**Directions**
Copy verbatim the entries from the line containing "Click the fmclos node tap(426, 9)" through the line containing "Click the red fa_mod::new_fa_default", with both of those lines included.

---- Input data

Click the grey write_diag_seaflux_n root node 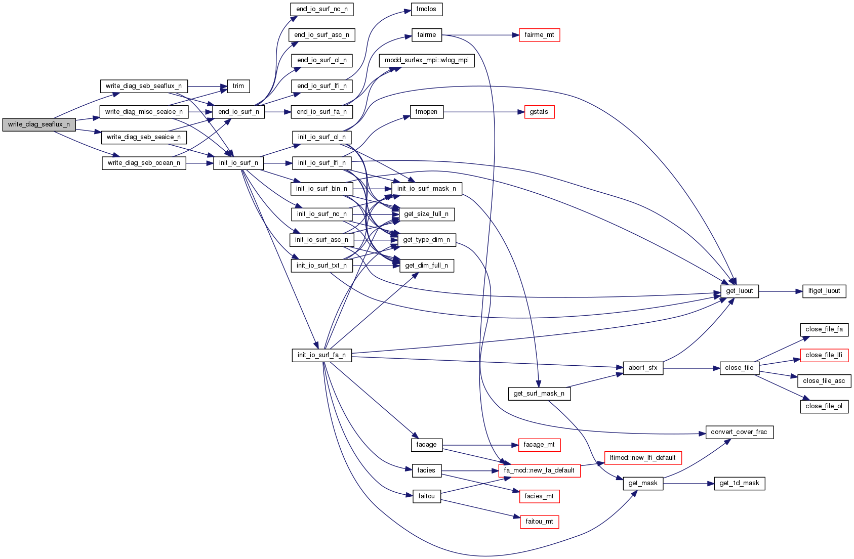tap(39, 124)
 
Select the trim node tap(238, 86)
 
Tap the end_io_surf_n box tap(238, 112)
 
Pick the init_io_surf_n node tap(238, 163)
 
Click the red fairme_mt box tap(539, 35)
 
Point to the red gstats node tap(539, 112)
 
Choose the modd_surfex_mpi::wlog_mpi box tap(427, 60)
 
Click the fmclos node tap(426, 9)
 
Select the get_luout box tap(740, 291)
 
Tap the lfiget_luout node tap(824, 291)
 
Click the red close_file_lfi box tap(824, 355)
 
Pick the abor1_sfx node tap(643, 368)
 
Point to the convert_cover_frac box tap(739, 432)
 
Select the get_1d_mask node tap(739, 483)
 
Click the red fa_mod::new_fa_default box tap(539, 470)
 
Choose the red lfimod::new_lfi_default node tap(643, 458)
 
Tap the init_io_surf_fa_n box tap(321, 355)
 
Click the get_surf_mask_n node tap(539, 394)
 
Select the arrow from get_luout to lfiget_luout tap(781, 291)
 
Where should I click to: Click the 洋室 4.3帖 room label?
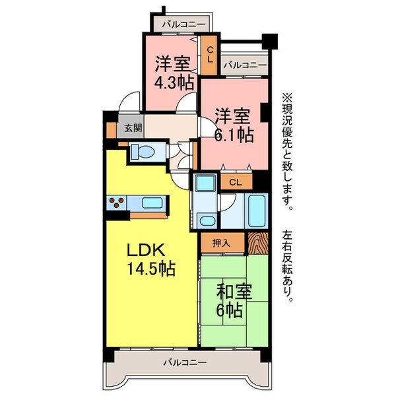[x=173, y=73]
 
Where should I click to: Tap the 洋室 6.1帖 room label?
[x=234, y=125]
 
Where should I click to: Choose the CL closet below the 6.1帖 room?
[x=236, y=181]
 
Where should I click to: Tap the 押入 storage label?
[x=222, y=243]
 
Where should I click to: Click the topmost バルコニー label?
[x=182, y=24]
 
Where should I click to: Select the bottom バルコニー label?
[x=185, y=362]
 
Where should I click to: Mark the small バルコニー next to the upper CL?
[x=244, y=65]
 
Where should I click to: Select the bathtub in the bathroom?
[x=255, y=210]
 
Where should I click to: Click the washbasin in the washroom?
[x=207, y=220]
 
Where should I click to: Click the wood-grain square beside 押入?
[x=258, y=243]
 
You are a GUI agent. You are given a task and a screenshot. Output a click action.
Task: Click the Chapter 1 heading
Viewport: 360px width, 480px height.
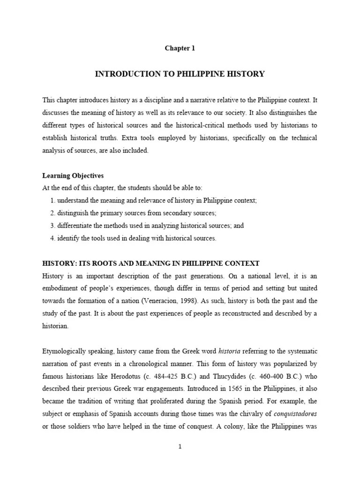pyautogui.click(x=180, y=48)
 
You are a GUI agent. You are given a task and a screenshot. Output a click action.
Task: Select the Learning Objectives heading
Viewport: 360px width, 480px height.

--------

**Complete output**
Click the fmclos node tap(426, 9)
 
Select the get_luout box tap(740, 291)
 
Tap the lfiget_luout node tap(824, 291)
 
Click the red close_file_lfi box tap(824, 355)
 
Pick the abor1_sfx node tap(643, 368)
 
Point to the convert_cover_frac box tap(739, 432)
 
Select the get_1d_mask node tap(739, 483)
 
Click the red fa_mod::new_fa_default box tap(539, 470)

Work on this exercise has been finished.